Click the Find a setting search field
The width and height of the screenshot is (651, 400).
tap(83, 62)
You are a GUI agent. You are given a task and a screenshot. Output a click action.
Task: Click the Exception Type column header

▶ Try it
Write every record out again, letter for letter.

▶ Solution to this problem
Click the Find a setting search field
The width and height of the screenshot is (651, 400).
tap(83, 62)
You are a GUI agent. You are given a task and a screenshot. Output a click action.
Task: Click the Exception Type column header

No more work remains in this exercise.